Hampir semua nama sebutan orang Dayak mempunyai arti sebagai sesuatu 
yang berhubungan dengan "perhuluan" atau sungai, terutama pada nama-nama
 rumpun dan nama kekeluargaannya.
Ada yang membagi orang Dayak dalam enam rumpun yakni 
- Rumpun Klemantan alias Kalimantan
- Rumpun Iban
- Rumpun Apokayan yaitu Dayak Kayan, Kenyah dan Bahau
- Rumpun Murut
- Rumpun Ot Danum-Ngaju
- Rumpun Punan
Istilah
 kata suku “Dayak” lebih umum digunakan untuk menyebut orang-orang asli 
non-Muslim, non-Melayu yang tinggal di pulau itu. Ada beberapa suku-suku
 Dayak yang menganut agama Muslim namun tetap termasuk kategori Dayak 
walaupun beberapa diantaranya disebut dengan Suku Banjar dan Suku Kutai.

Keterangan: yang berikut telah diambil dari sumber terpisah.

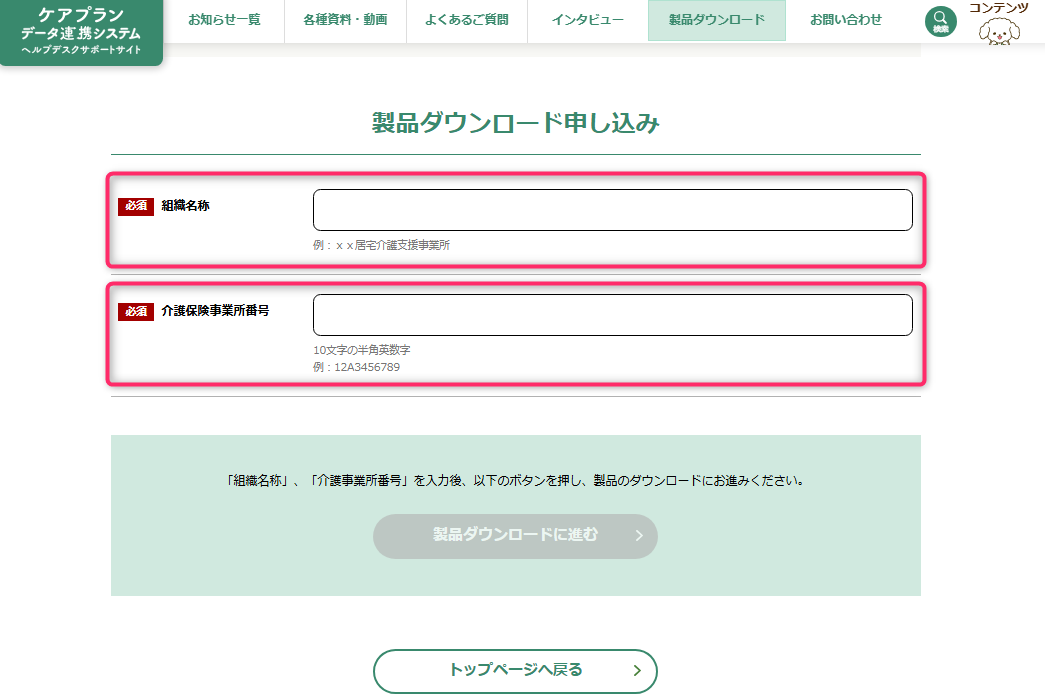Click the 製品ダウンロード申し込み page heading
Viewport: 1045px width, 700px height.
pyautogui.click(x=515, y=123)
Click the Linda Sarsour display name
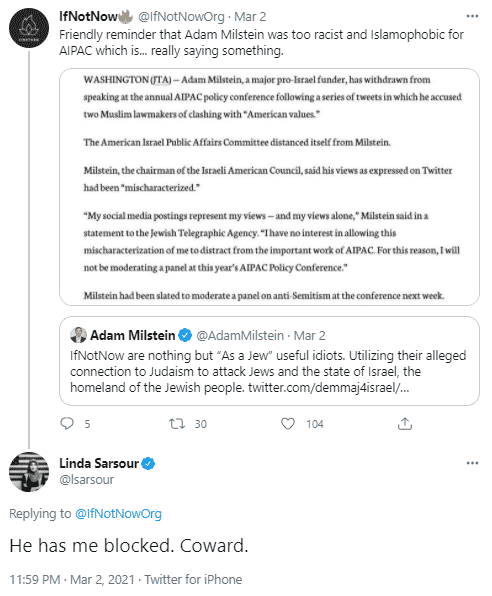The image size is (492, 596). [x=99, y=463]
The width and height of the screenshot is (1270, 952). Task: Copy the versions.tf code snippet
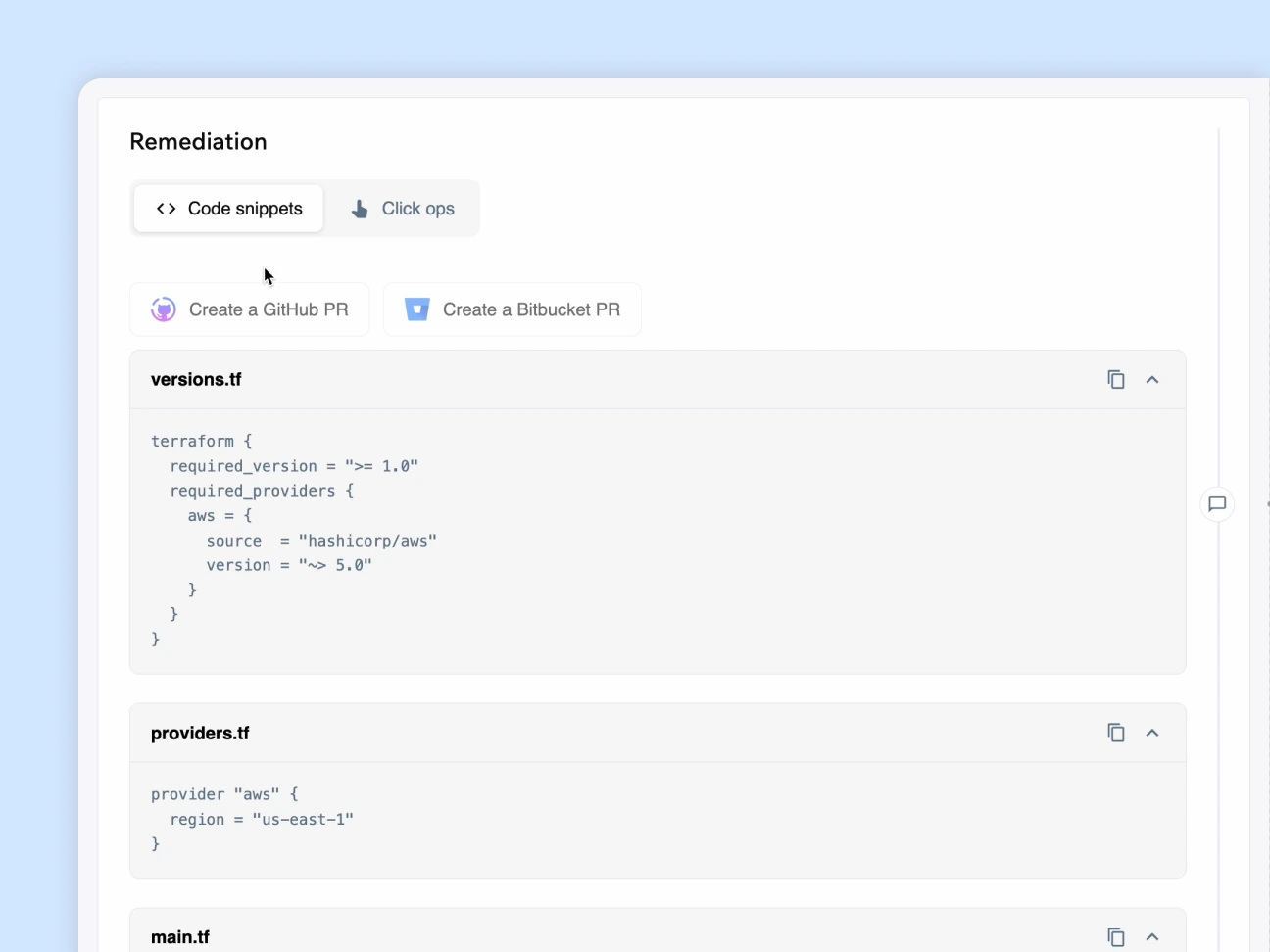click(x=1116, y=379)
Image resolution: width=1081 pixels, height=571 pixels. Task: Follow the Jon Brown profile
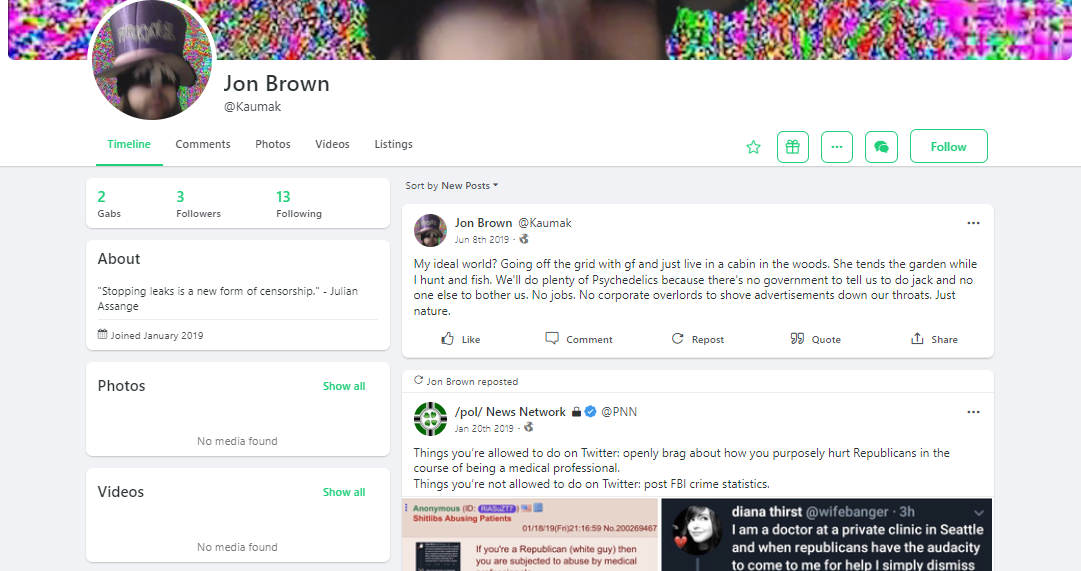tap(949, 147)
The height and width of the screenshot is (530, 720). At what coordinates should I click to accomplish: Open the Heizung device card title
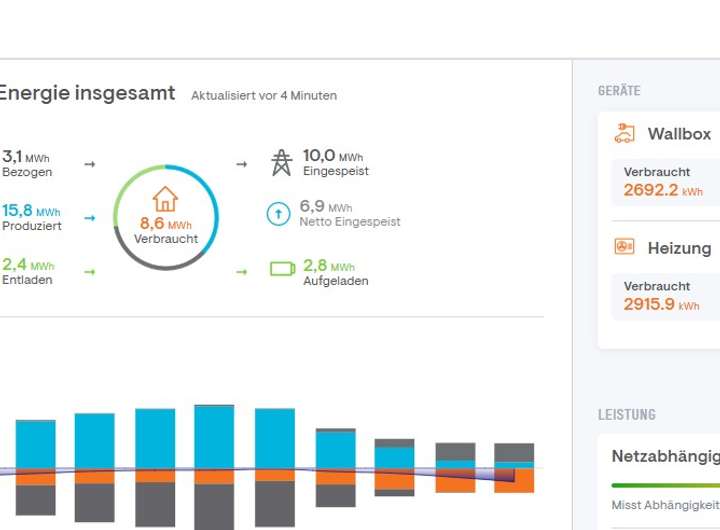[679, 248]
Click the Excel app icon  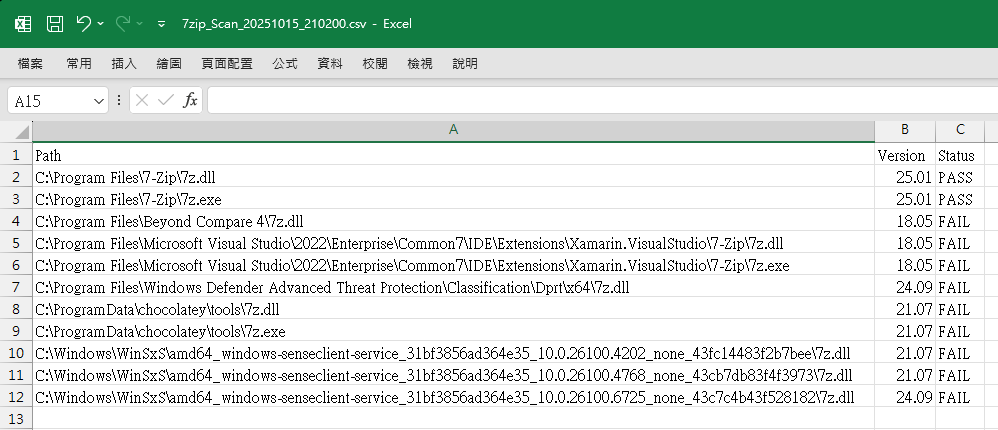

 Masyarakat Dayak Barito yang menganut agama Islam dikenal sebagai suku 
Bakumpai di sungai Barito tempo dulu.
Baca Juga:
√ 17 Budaya Indonesia yang Diakui UNESCO yang Akan Selalu Dikenal Dunia
Ada
 beberapa pendata yang beragam mengenai penjelasan tentang etimologi 
istilah ini. Menurut Lindblad, kata Dayak berasal dari 
kata daya dari bahasa Kenyah, yang berarti hulu sungai atau pedalaman. 
King, lebih jauh menduga-duga bahwa Dayak mungkin juga berasal dari 
kata aja, sebuah kata dari bahasa Melayu yang berarti asli atau pribumi.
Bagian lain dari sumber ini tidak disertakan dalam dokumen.